Tuttavia, dal punto di vista cardio-metabolico e di riduzione dell'infiammazione, la sua efficacia è più dimostrata.
A proposito, la parola "antiossidante" a volte mi sta sul caspio
, perché viene attribuita a qualsiasi sostanza; è più corretto parlare di riduzione dell'infiammazione.
La NAC, inoltre, è famosa per il suo aiuto nelle crisi respiratorie legate alla BPCO, grazie al suo effetto fluidificante sul muco.
Attualmente, la N-acetilcisteina è il modo migliore per aumentare i livelli di glutatione.
È ormai noto nell'ambiente dei biohacker che il glutatione orale non viene assorbito bene. Si preferisce la forma liposomiale, ma a quel punto tanto vale usare la NAC, la cui efficacia è confermata da diversi studi. Ad esempio, un trial clinico randomizzato in doppio cieco su 36 over 65 ha dimostrato che la somministrazione di NAC (rispetto al placebo) ha portato a:
- Aumento della velocità di cammino.
- Riduzione di quasi un terzo della proteina C-reattiva (marker di infiammazione).

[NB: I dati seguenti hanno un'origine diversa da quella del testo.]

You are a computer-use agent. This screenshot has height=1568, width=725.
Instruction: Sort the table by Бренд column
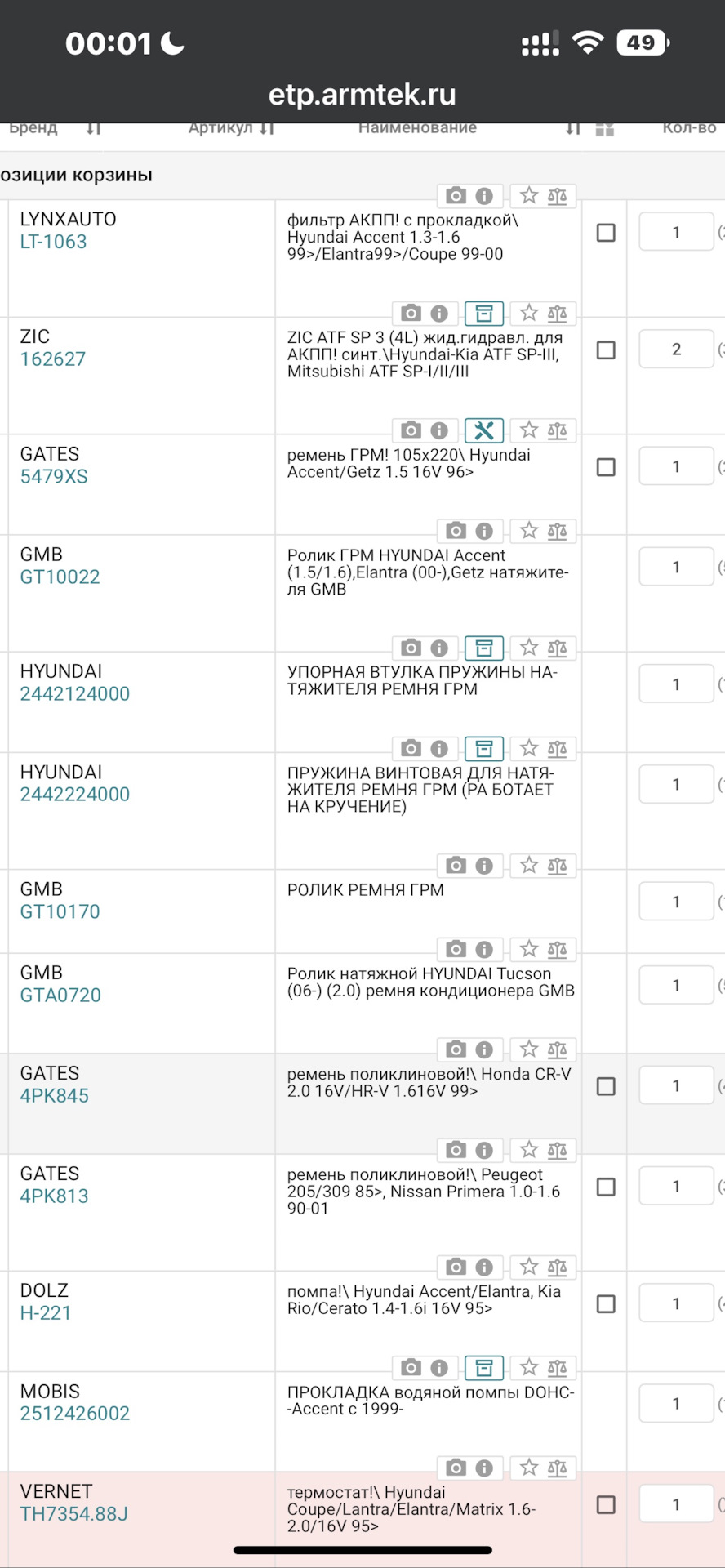[94, 128]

- Miglioramento del 20% della funzione endoteliale (reattività delle arterie).
- Raddoppio del glutatione plasmatico, riportando i marcatori di stress ossidativo ai valori tipici dei ventenni.
Il glutatione resta una molecola affascinante e promettente, ma non è la panacea che spesso viene descritta. Gli studi mostrano risultati interessanti soprattutto sul piano cardiometabolico e infiammatorio, mentre il suo ruolo nel declino cognitivo è ancora tutto da dimostrare.
La scelta più solida, ad oggi, sembra essere l’uso dei suoi precursori come la N-acetilcisteina (NAC), che dispone di evidenze cliniche più consistenti. In ogni caso, vale la pena considerare il glutatione solo come parte di una strategia più ampia di benessere, sempre valutata insieme al/alla proprio/a medico.